Improvements have been made since 2007 concerning disclosure of payments made by the Department of Finance and Deregulation. 

More transparency needed
Not so payments administered by parliament out of the $190 million allocated in the budget. As best I can work out the parliamentary departments are responsible for salaries and electorate allowances of parliamentarians, additional salaries of parliamentary office holders, superannuation entitlements, resettlement allowance payments, and services and facilities to support parliamentarians in Parliament House including the cost of office accommodation, computing and other equipment, telephones, newspapers and stationery.

Among other recommendations the Belcher committee recommended [11] that "the presiding officers be encouraged to provide regular public reporting of expenditure on services provided to individual senators and members wherever possible. and that all senators and members be required to provide a link on their official parliamentary websites (at www.aph.gov.au) to their individual expenditure reports on the Finance website.(They don't-example)

Whatever "encouragement" about regular reporting there has been has had no effect to date, although to my pleasant surprise the Register of Interests of members of the House of Representatives is on line these days. In all this no one has even mentioned anything world class like the one stop, on line, fully searchable system in place for accountability purposes in the Scottish Parliament.

Why the need for encouragement (why stop there?) was clear from the Department of the House of Representatives submission to the committee:
"There are problems of transparency as not all expenditure is publicly reported in detail and it is difficult, if not impossible, to identify the total expenditure on parliamentarians entitlements and all the ‘entitlements’ that parliamentarians might have.

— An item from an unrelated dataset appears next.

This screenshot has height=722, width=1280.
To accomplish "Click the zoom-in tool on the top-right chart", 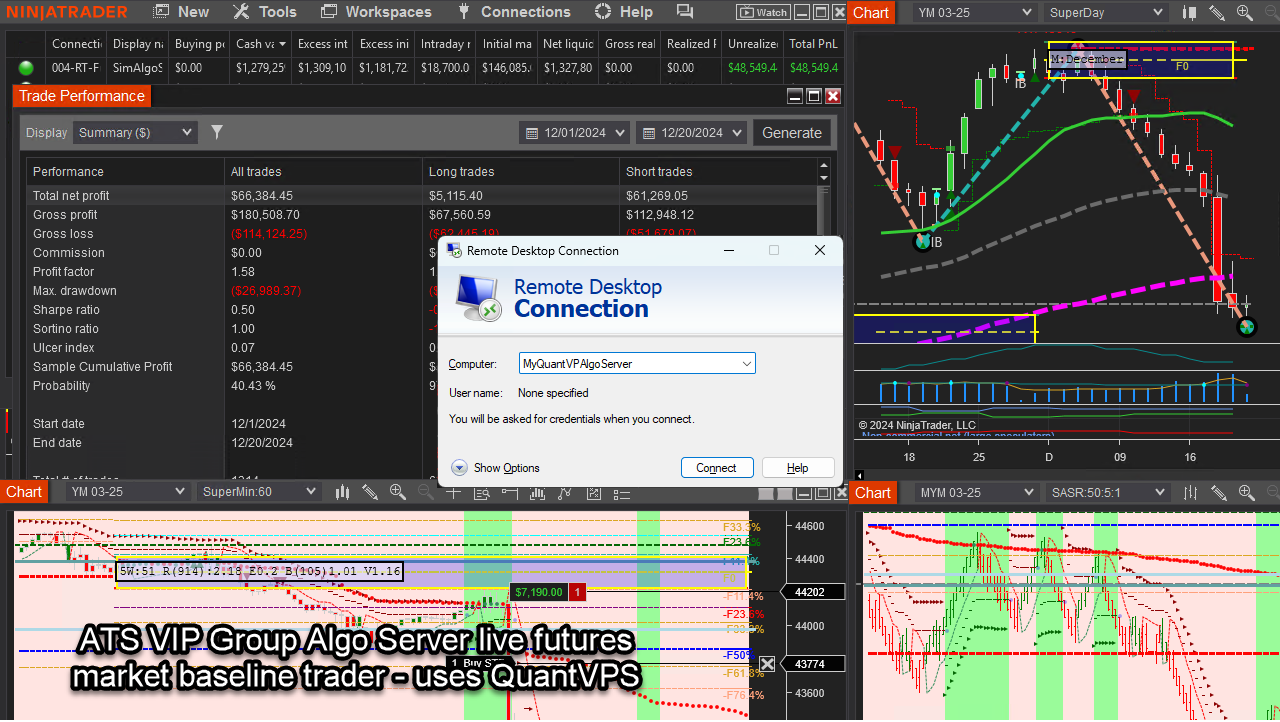I will [1243, 12].
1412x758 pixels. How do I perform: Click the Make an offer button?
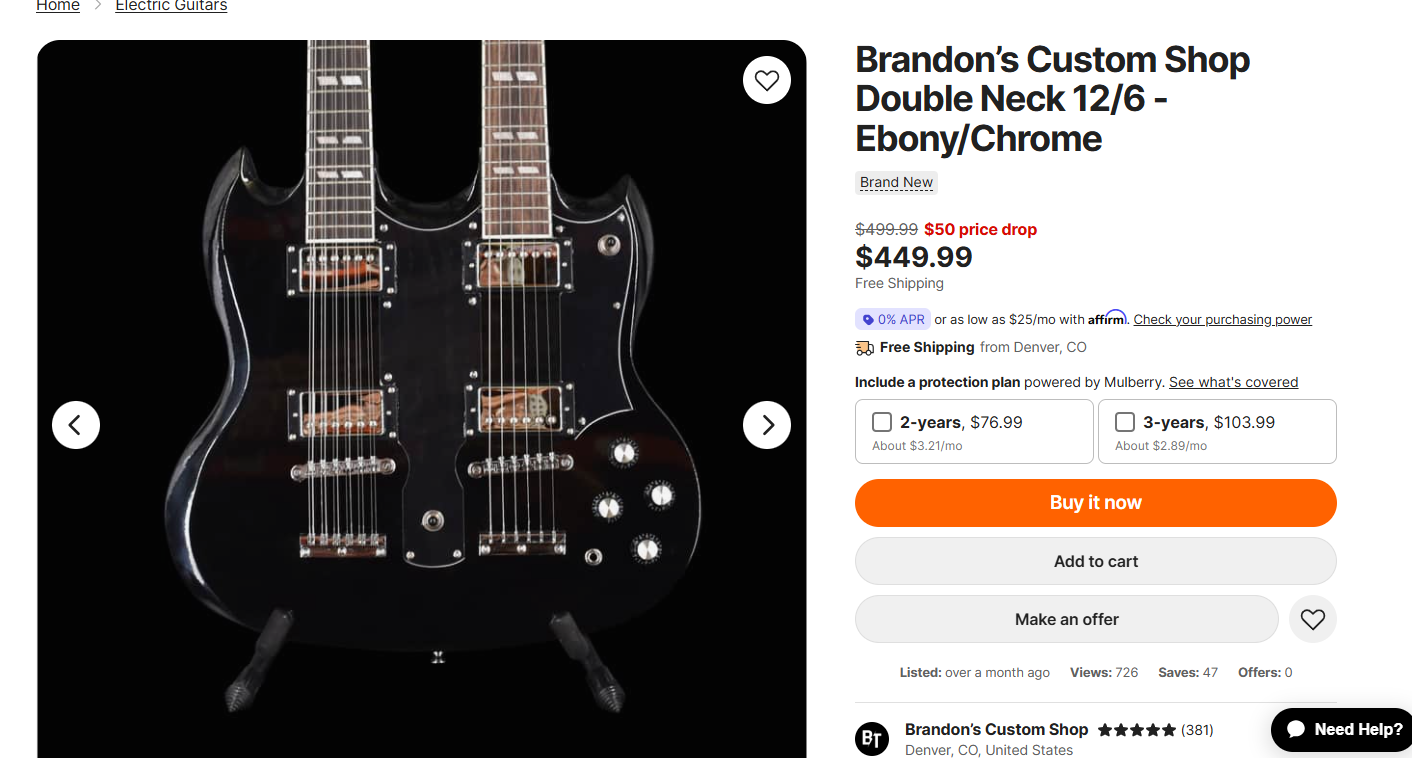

This creates problems both for parliamentarians in accessing entitlements and the various agencies in administering the entitlements. Also there is not a broader transparency as some of the ‘entitlements’ are buried in obscure decision making and are not always clearly articulated;...there are issues of accountability as the myriad of entitlements and the number of agencies providing services create multiple lines of accountability and differing bases for providing accountability."
ALRC recommendation from 1995-96 in the bin
It is now 15 years since the Australian Law Reform Commission recommended that the parliamentary departments be subject to the Freedom of Information Act. No one said a word about that either then or more recently.

So (rhetorical question) what chance a new, vigorous, no nonsense, get to the bottom of all this approach to integrity on the parliamentary side of things from Speaker Slipper. Or anything more than pursed lips on the subject anytime soon from Minister Gray?